DOCUMENT:
Murray N. Rothbard even speaks of a cartel between the central bank and commercial banks. In practice, the central bank acts as a cartelizing agent: "to cartelize the private commercial banks, and to help them inflate money and credit together, pumping in reserves to the banks, and bailing them out if they get into trouble." The fiat money cartel, formed between the central bank and commercial banks, has far-reaching economic and social-political consequences.
For instance, fiat money is inflationary in the sense that it loses its purchasing power over time; it cannot, and does not, serve as a much-needed store of value for savers. Also, the issue of fiat money sets into motion an artificial upswing (boom), which, however, must sooner or later flip to a downswing (bust). What is more, fiat money makes consumers, firms, and governments run into ever higher amounts of debt, pushing them towards a situation of over-indebtedness.
There is an additional severe problem with central banks’ fiat money: It affects income and wealth distribution, and it does so in a non-merit-based, anti-free market way. To understand this, we have to consider that if and when the quantity of money increases in an economy, the prices of different goods will be affected at different points in time and to a different degree. In other words: A rise in the quantity of money changes - and necessarily so - peoples' relative income and wealth position.
The early receivers of the new money will be the beneficiaries, for they can purchase goods at still unchanged prices with their fresh money. As the new money is passed from hand to hand, prices are rising. The late receivers are put at a disadvantage: They can purchase only goods at elevated prices with their new money. In other words: The early receivers of the new money get rich(er), the late receivers get poor(er). Needless to say, those who do not receive any of the new money will be worst off.
In the crisis 2008/2009, for instance, it was the banking and finance industry (“Wall Street”) that was bailed out in the first place. Central banks printed up new money balances, injected them into banks’ balance sheets and offered them generously with extremely low refinancing costs. In the US, for instance, the balance sheet of the banking cartel is now way bigger than it was before the outbreak of the crisis. The banking cartel has weathered the crisis pretty well it has helped to bring about by issuing fiat money in the first place.

DATA SECTION:
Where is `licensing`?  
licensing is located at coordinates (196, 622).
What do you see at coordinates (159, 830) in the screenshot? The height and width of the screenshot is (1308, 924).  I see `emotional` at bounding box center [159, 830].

AIM OF THE TASK:
Resume the passage on fiat money after its last sentence. The material is separate from the passage on fiat money.

RESPONSE:
It is misleading to think a rise in the quantity of money would be “neutral” in the sense that it would leave peoples’ income and wealth position unchanged. In today’s fiat money regime, the relentless increase in the fiat money supply provided by the banking cartel does not only drive up consumer goods prices. It also pushes up asset prices such as stock, real estate, and housing prices. The holders of assets whose value goes up due to inflation benefit, those holding money balances lose out: The latter’s purchasing power is diminished.
It is difficult to pin down exactly who is a net-winner, and who is a net-loser of the banking cartel's inflationary scheme. As a rule, however, fiat money holders bear the brunt – especially if central banks push interest rates to negative levels in inflation-adjusted terms; the income of wage earners falls behind the income of those owning assets whose prices inflate. Those getting bank credit are among the first receivers of the newly created money and thus benefit while those who don't get bank credit are on the losing end.
Those taking side with the “deep state”, which is financed by vast amounts of credit provided by the banking cartel on favorable terms, enjoy secure employment and comfortable pension packages. Firms get profitable business from government orders. In particular, the commercial and investment banking industry, with its privileged access to central bank credit pockets enormous profits and pays downright obscene staff compensations.
It would be a mistake to argue that the banking cartel's fiat money scheme works for the greater good. It benefits some — typically the few — at the expense of others — typically the many. So it does not come as a surprise that a growing number of people have raised the question: Does the banking cartel make inequality worse? Of course, inequality of income and wealth has many reasons, and as long as people are unequal in terms of inventiveness, industriousness, talent, and perseverance, income and wealth will be unequally distributed.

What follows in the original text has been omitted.